#### Your instructions:
The records that follow are to be transcribed in full, leaving out each picture.

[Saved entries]
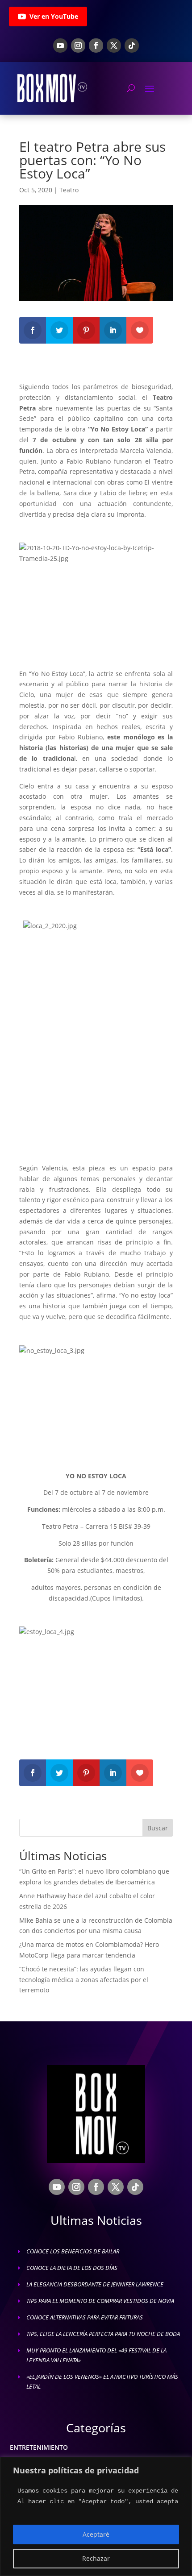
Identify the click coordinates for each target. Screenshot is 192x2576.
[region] (96, 2516)
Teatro (69, 190)
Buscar (157, 1828)
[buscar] (131, 88)
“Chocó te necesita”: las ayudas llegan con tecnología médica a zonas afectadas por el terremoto (83, 1980)
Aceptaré (96, 2534)
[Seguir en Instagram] (78, 45)
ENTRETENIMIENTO (39, 2447)
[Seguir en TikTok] (132, 45)
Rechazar (96, 2558)
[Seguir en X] (114, 45)
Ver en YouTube (53, 16)
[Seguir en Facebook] (96, 45)
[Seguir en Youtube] (60, 45)
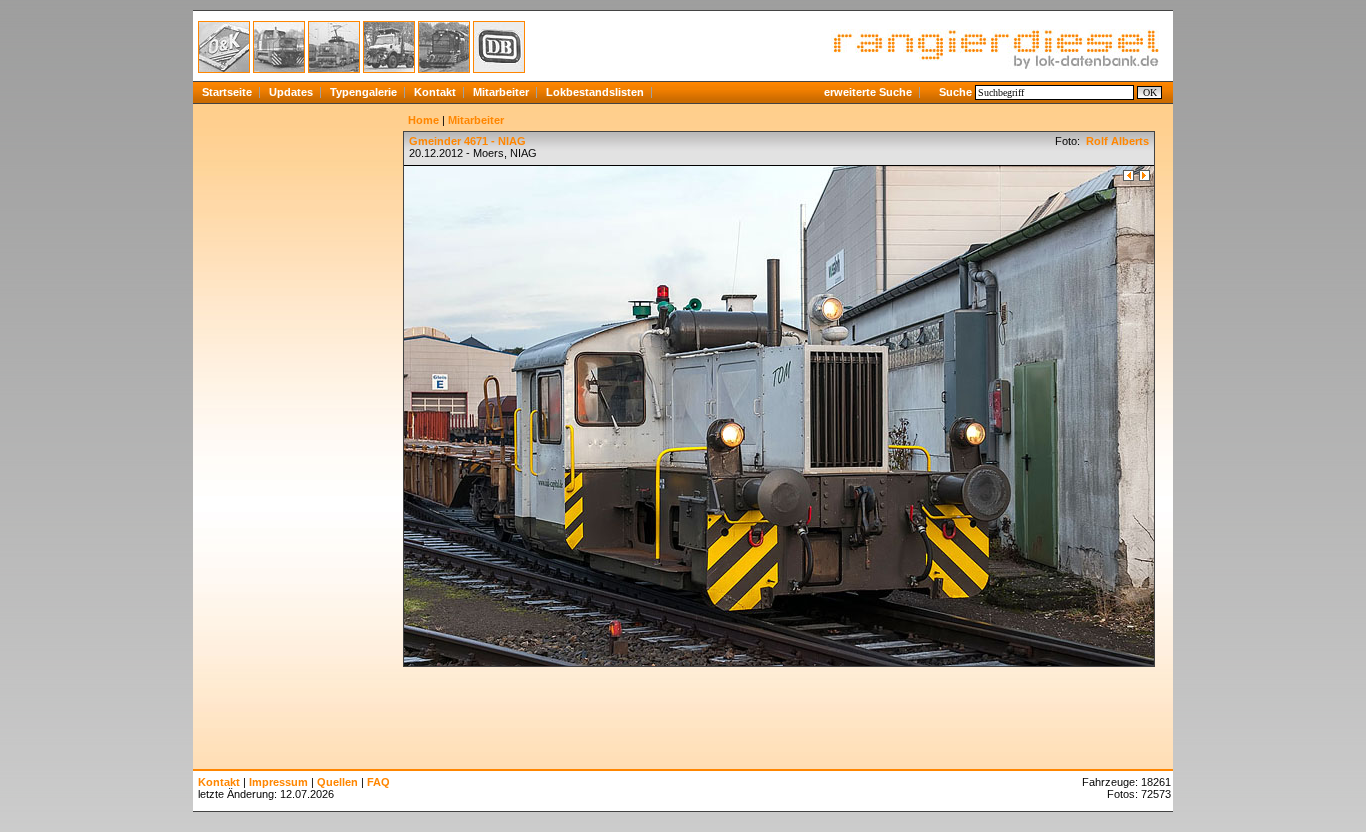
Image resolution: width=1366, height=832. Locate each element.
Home (423, 120)
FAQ (378, 782)
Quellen (337, 782)
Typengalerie (363, 92)
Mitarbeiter (501, 92)
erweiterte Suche (868, 92)
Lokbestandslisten (595, 92)
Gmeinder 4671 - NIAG (467, 141)
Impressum (278, 782)
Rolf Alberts (1116, 141)
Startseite (227, 92)
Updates (291, 92)
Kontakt (435, 92)
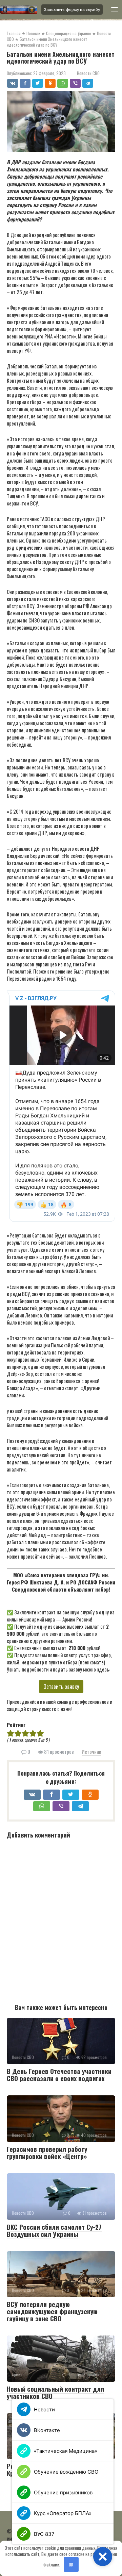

#### Solution for this task:
Identify the click coordinates for each target. Screenshot is 192x2576.
[region] (96, 2516)
Teatro (69, 190)
Buscar (157, 1828)
[buscar] (131, 88)
“Chocó te necesita”: las ayudas llegan con tecnología médica a zonas afectadas por el terremoto (83, 1980)
Aceptaré (96, 2534)
[Seguir en Instagram] (78, 45)
ENTRETENIMIENTO (39, 2447)
[Seguir en TikTok] (132, 45)
Rechazar (96, 2558)
[Seguir en X] (114, 45)
Ver en YouTube (53, 16)
[Seguir en Facebook] (96, 45)
[Seguir en Youtube] (60, 45)
Image resolution: width=1366, height=832. Locate each element.
Home (423, 120)
FAQ (378, 782)
Quellen (337, 782)
Typengalerie (363, 92)
Mitarbeiter (501, 92)
erweiterte Suche (868, 92)
Lokbestandslisten (595, 92)
Gmeinder 4671 - NIAG (467, 141)
Impressum (278, 782)
Rolf Alberts (1116, 141)
Startseite (227, 92)
Updates (291, 92)
Kontakt (435, 92)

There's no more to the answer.